### Problem description
Would you filter these records and copy every line that has the word "agent"?

Collected data

+ + +

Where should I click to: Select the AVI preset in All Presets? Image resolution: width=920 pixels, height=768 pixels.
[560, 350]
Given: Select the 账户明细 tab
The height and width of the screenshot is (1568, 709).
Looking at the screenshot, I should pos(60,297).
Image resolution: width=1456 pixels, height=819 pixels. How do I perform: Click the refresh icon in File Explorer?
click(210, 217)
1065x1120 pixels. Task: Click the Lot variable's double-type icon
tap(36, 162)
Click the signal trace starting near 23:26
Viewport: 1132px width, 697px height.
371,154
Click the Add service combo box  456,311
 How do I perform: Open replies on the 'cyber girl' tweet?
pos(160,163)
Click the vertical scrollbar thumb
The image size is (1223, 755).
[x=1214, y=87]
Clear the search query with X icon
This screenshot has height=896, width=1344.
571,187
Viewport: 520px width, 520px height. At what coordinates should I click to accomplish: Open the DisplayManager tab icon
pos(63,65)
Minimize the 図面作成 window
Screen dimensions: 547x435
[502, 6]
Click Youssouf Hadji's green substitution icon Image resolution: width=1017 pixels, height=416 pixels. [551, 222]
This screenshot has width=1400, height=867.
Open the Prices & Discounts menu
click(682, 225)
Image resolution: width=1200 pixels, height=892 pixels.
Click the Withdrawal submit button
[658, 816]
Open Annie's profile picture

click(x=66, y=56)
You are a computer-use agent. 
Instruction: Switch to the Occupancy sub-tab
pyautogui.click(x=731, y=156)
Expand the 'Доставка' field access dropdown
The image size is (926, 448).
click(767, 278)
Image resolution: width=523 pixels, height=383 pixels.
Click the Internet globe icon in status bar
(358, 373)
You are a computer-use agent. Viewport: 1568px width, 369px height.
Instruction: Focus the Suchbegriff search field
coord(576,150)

+ + +

### Result for this exercise
You are a computer-use agent. 
You are a computer-use agent. Viewport: 1568px width, 369px height.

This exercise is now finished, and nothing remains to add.